The claim I wish to prove:

If $C$ is affine and $x_1, \dots, x_k \in C$ and $\theta_1, \dots, \theta_k \in \mathbb{R}$ satisfy $\sum_{i=1}^{k}\theta_i = 1$, then $\sum_{i=1}^{k}\theta_i x_i \in C$.

The base case is easy.

Now, suppose for some $m \geq 2$ that $$x_1, \dots, x_m \in C\text{ and } \sum_{i=1}^{m}\theta_i = 1 \implies \sum_{i=1}^{m}\theta_i x_i \in C\text{.}$$ Let $x_{m+1} \in C$ and $\theta_{m+1} \in \mathbb{R}$ be such that $\sum_{i=1}^{m+1}\theta_i = 1$.

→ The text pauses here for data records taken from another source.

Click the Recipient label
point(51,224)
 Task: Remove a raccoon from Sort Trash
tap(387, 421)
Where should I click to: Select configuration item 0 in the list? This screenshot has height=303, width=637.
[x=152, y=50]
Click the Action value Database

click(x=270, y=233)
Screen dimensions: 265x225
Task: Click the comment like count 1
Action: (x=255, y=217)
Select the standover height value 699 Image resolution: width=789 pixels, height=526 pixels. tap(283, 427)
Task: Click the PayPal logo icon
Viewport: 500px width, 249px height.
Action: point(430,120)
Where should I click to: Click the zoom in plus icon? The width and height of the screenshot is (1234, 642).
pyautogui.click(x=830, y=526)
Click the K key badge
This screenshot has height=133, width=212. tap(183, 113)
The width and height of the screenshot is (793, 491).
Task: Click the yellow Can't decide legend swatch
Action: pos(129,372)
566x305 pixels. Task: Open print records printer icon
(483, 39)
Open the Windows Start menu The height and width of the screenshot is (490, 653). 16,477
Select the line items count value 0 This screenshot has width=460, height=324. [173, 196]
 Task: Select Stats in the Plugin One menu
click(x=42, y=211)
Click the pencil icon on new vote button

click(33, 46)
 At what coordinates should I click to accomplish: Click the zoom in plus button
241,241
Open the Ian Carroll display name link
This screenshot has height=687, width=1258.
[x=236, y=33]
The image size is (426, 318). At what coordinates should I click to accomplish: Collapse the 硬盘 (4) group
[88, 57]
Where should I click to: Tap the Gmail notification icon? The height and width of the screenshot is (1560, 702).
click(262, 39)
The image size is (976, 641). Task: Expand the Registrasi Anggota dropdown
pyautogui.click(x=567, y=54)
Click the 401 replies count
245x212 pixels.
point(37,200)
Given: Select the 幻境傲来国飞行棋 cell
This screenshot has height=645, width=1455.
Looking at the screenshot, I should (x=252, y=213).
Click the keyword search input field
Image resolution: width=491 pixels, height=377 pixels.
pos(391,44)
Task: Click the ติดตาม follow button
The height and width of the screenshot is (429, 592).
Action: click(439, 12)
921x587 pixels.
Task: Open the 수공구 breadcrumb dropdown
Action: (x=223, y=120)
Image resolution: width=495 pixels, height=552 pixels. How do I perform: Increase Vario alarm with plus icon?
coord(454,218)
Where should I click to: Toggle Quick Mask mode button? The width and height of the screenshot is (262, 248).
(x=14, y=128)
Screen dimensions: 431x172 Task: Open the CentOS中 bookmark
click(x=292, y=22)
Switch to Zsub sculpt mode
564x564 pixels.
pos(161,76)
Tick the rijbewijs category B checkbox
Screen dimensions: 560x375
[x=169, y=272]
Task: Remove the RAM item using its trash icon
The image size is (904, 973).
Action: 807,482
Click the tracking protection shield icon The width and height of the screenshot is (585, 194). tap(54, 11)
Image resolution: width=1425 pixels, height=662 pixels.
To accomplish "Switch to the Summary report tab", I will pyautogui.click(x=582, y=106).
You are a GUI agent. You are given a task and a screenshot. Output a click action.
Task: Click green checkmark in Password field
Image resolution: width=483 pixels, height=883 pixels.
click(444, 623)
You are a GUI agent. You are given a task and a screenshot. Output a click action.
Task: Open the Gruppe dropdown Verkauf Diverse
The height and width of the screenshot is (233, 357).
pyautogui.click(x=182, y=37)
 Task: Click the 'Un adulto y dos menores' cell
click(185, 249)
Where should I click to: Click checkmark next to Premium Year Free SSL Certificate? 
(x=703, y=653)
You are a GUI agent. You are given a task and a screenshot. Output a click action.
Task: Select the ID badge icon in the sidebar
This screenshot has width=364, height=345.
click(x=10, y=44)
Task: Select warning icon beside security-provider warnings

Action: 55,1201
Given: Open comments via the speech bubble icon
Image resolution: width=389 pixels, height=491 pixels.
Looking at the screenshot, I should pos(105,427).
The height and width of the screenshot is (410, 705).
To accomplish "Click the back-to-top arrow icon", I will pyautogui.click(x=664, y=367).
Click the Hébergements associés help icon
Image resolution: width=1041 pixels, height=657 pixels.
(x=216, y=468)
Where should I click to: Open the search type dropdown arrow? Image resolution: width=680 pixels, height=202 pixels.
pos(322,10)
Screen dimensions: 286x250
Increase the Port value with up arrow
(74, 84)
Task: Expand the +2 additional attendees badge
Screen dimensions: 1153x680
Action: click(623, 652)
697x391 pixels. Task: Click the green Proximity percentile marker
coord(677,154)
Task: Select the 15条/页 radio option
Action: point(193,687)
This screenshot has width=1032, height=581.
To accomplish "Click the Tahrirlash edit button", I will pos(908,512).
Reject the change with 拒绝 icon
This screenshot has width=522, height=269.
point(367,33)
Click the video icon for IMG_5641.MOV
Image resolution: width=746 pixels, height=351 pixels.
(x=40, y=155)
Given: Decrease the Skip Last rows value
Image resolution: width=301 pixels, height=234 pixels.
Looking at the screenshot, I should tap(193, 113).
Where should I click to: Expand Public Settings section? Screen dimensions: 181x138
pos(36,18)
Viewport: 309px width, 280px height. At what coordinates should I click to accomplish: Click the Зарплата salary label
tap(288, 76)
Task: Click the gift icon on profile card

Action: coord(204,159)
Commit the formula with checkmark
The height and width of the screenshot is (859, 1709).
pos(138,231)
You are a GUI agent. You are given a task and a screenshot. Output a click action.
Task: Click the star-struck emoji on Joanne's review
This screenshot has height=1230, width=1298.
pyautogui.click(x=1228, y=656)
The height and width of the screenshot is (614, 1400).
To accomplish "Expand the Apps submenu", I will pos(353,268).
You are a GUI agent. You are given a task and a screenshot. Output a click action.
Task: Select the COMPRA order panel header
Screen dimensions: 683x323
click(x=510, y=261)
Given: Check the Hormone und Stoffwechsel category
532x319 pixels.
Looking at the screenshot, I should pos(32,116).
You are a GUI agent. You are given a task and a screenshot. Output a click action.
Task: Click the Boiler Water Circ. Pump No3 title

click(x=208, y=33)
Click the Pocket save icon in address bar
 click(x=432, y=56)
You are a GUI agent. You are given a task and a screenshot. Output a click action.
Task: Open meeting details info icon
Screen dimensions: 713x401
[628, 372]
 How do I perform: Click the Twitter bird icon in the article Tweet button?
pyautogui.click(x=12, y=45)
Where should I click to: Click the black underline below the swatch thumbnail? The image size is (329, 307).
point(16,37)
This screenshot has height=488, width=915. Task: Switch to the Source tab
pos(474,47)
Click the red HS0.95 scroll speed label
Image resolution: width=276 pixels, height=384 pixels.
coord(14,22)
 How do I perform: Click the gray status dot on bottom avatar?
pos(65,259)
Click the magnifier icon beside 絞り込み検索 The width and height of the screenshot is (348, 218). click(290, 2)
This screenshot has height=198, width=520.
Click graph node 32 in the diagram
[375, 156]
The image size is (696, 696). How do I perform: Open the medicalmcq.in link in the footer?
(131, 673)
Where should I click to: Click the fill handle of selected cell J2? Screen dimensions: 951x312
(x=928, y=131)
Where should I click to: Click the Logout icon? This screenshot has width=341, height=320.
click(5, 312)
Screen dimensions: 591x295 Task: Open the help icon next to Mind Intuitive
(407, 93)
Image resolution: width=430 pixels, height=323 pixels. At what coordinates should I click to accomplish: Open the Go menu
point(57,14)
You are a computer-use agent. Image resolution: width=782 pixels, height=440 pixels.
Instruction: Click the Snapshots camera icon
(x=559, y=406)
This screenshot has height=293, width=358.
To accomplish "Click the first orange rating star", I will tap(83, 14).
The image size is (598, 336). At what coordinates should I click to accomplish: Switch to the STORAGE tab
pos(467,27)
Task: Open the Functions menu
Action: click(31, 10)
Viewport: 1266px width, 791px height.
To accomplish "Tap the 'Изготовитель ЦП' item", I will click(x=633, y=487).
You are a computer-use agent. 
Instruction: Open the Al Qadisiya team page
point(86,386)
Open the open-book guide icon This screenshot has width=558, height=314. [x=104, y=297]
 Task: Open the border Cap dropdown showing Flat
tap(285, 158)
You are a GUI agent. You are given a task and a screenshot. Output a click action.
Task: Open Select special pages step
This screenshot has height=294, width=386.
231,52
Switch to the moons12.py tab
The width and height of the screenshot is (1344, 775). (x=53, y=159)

Then, assuming $\theta_{m+1} \neq 1$, $$\sum_{i=1}^{m+1}\theta_i x_i = \sum_{i=1}^{m}\theta_ix_i+\theta_{m+1}x_{m+1}=(1-\theta_{m+1})\sum_{i=1}^{m}\dfrac{\theta_i}{1-\theta_{m+1}}x_i+\theta_{m+1}x_{m+1}\text{.}\tag{*}$$ Now observe $$\sum_{j=1}^{m}\dfrac{\theta_j}{1-\theta_{m+1}}=\dfrac{1}{1-\theta_{m+1}}\sum_{j=1}^{m}\theta_j=\dfrac{1}{\sum_{j=1}^{m}\theta_j}\sum_{j=1}^{m}\theta_j=1$$ so by the induction hypothesis, $$\sum_{i=1}^{m}\dfrac{\theta_i}{1-\theta_{m+1}}x_i \in C$$ and setting $\theta^{\prime} = 1-\theta_{m+1}$, since $C$ is affine, we have $$\theta^{\prime}\sum_{i=1}^{m}\dfrac{\theta_i}{1-\theta_{m+1}}x_i+(1-\theta^{\prime})x_{m+1} \in C$$ so the proof is done. $\square$

My question: I understand the proof above, but one thing annoys me: an implicit assumption in this proof is that $\theta_{m+1}\neq 1$ (because, if this were not the case, we would be dividing by $0$). Is there a way to avoid having to make this assumption? Is it reasonable to make the assumption that $\theta_{m+1}\neq 1$, or is this assumption actually not being made, even though I think it is?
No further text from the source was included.